Continuing "PRAYERS* and good healing thoughts for FREYA! 

hi robin

just sent you a gift for precious freya........sooooo happy to help!!!

i will keep sending lots of love your way. thank you so much for all that you do <3 <3 <3

love & hugs

edie & 10 (you know....... ;) .......they're covered in fur and they purr :D

Just like human kids, sometimes they're just a bit much. We all get tired and reach our breaking points--so do kitties. I have all kinds of scars on my body from wayward ricocheting cats. I remember the time when one was laying on my belly, and spooked, and dug in with his hind feet. No, that is not the scar from my C-section or lipo. The pain was indescribable.
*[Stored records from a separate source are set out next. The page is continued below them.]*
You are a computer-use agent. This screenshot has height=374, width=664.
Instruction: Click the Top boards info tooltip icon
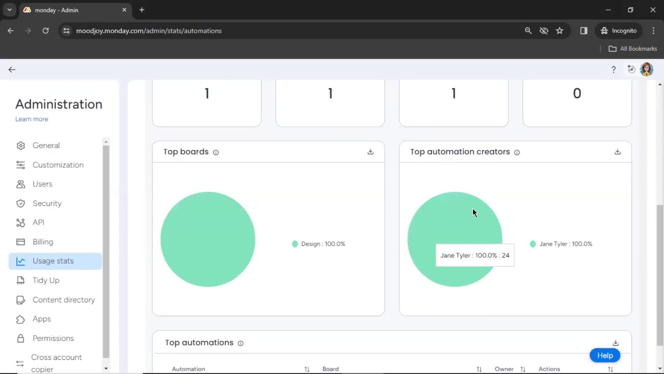pos(215,152)
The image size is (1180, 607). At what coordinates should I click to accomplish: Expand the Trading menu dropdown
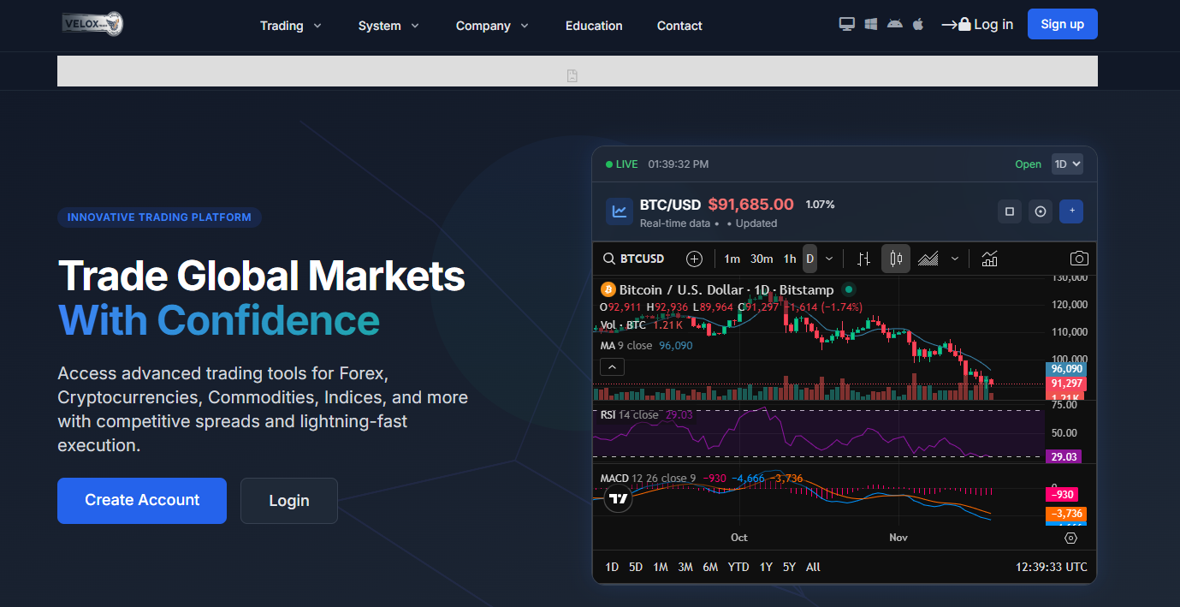(x=291, y=26)
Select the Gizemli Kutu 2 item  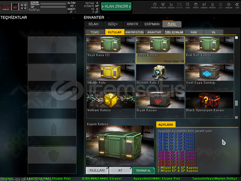pos(160,78)
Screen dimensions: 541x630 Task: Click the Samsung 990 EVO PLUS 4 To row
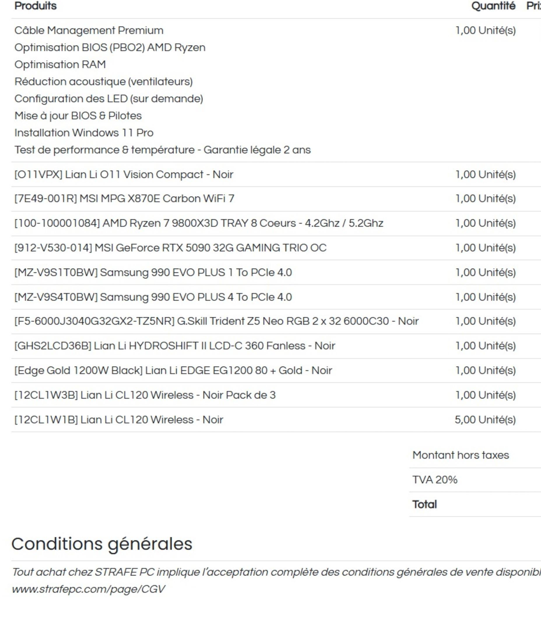[153, 297]
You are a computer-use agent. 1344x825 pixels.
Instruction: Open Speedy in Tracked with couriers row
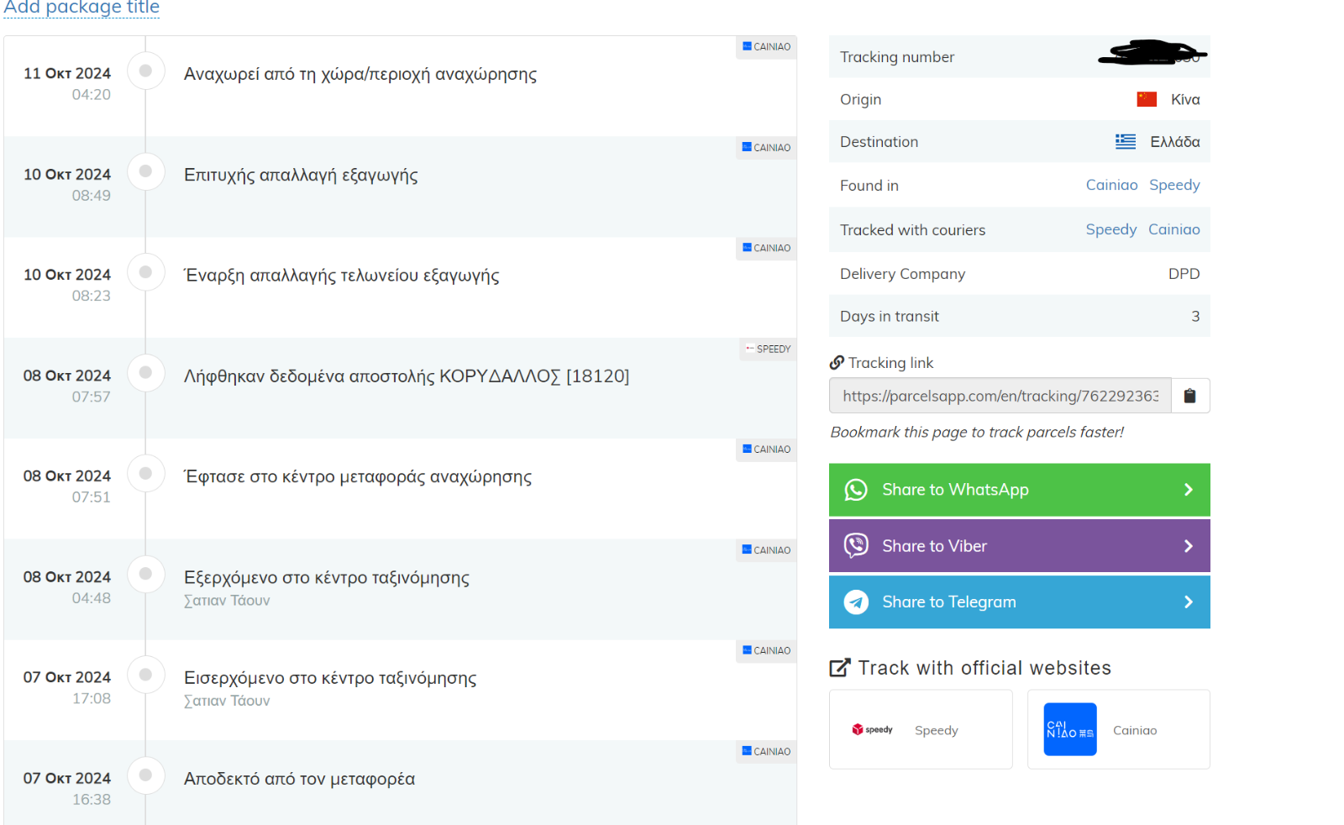pos(1110,229)

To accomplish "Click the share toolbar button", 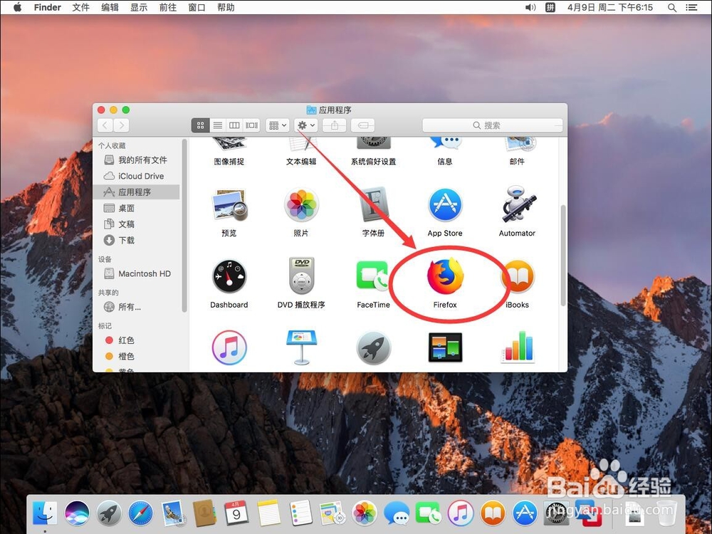I will point(335,125).
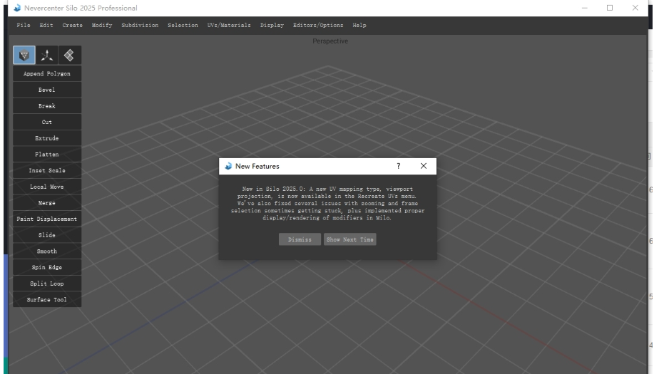The height and width of the screenshot is (374, 654).
Task: Click the question mark help icon in dialog
Action: click(x=398, y=166)
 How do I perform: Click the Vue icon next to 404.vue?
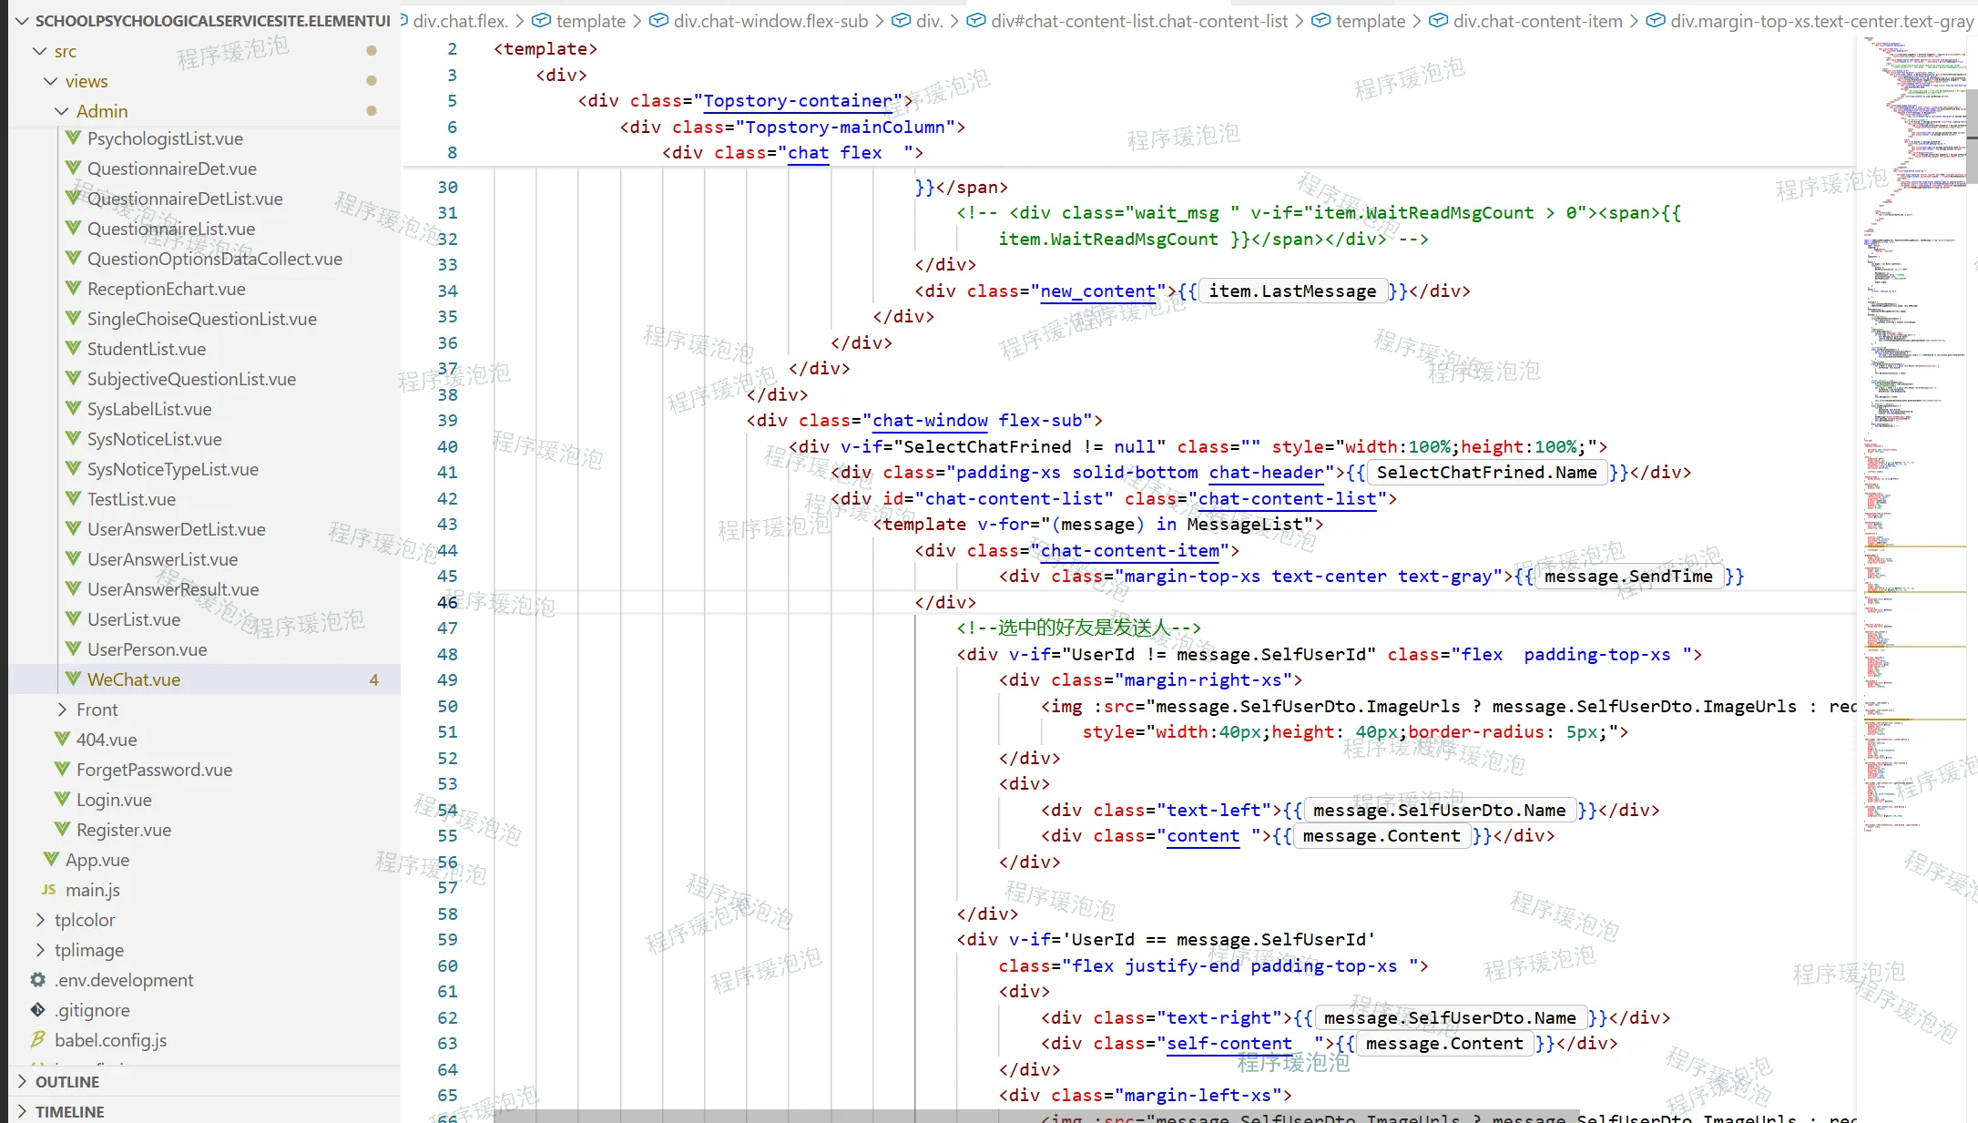[x=62, y=740]
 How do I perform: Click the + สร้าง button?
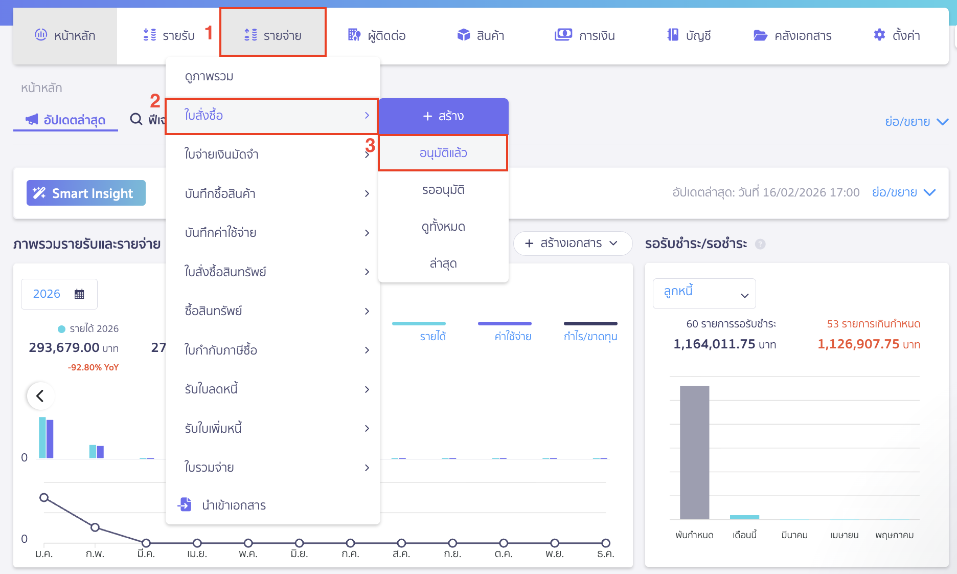(443, 116)
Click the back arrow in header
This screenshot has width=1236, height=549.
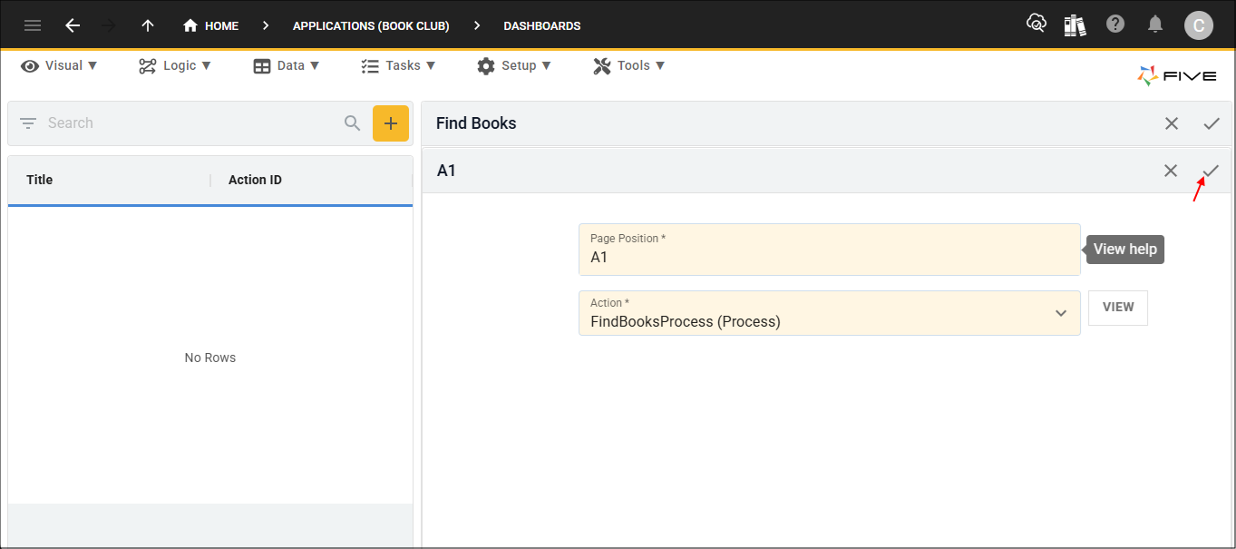73,25
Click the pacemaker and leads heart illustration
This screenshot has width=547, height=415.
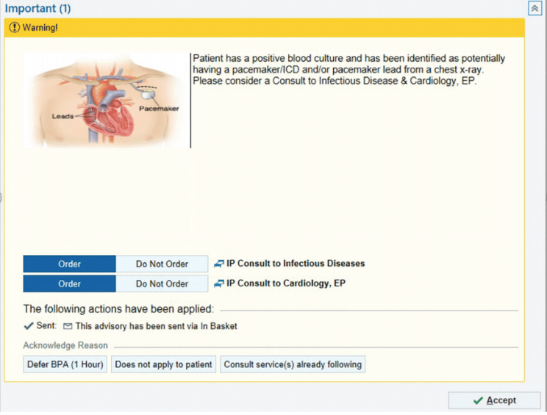point(106,100)
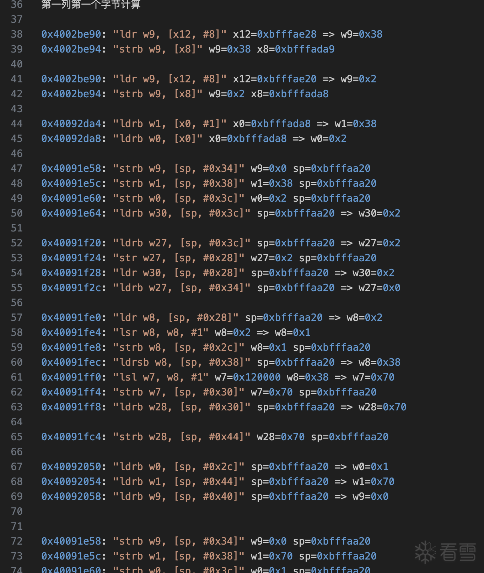Click the snowflake watermark logo

(x=425, y=552)
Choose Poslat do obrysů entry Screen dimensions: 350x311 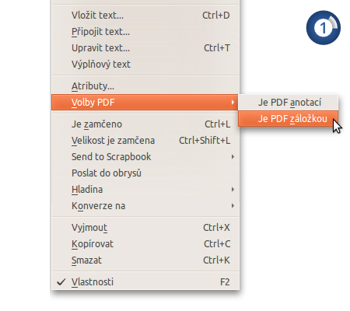point(145,173)
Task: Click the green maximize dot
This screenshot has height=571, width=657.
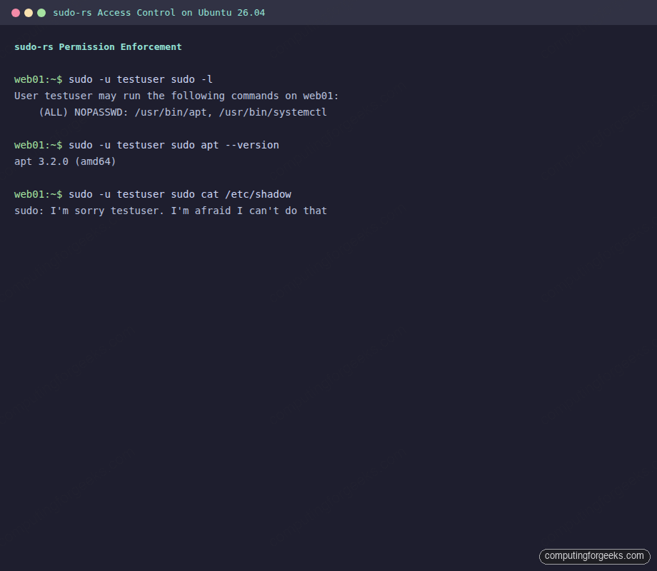Action: 41,12
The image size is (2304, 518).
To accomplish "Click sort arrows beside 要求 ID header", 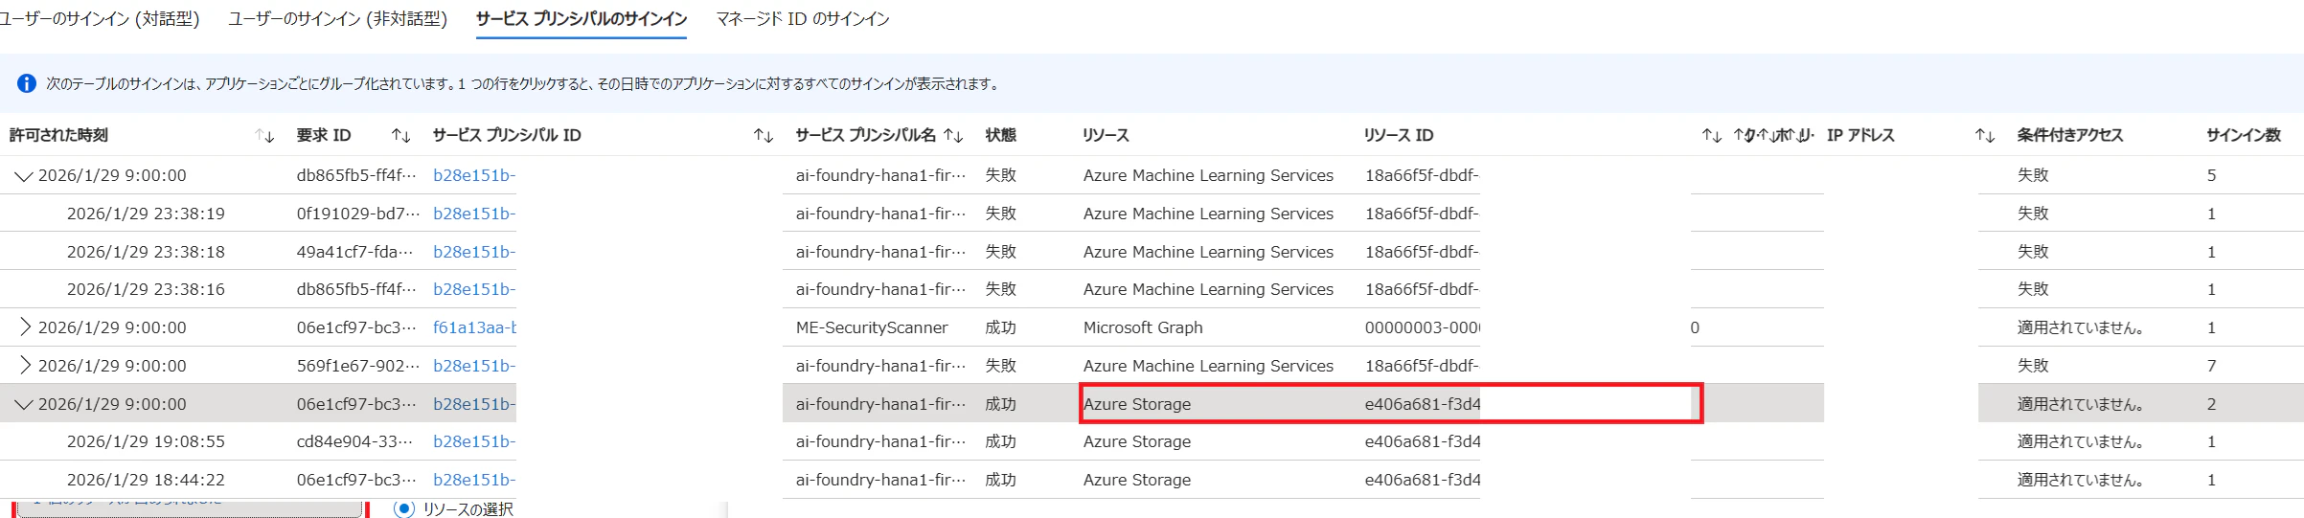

I had a similar experience once where I'd just sat down with a plate of leftovers from my favorite Mexican place, balanced on my knees as I settled in to watch TV, and along comes A CAT and the plate, like buttered bread, ended up face down on hairy carpet.

That cat almost didn't get fed his dinner that night, I was so mad.

I'm glad it's working out for Freya. She's in my prayers--as are you.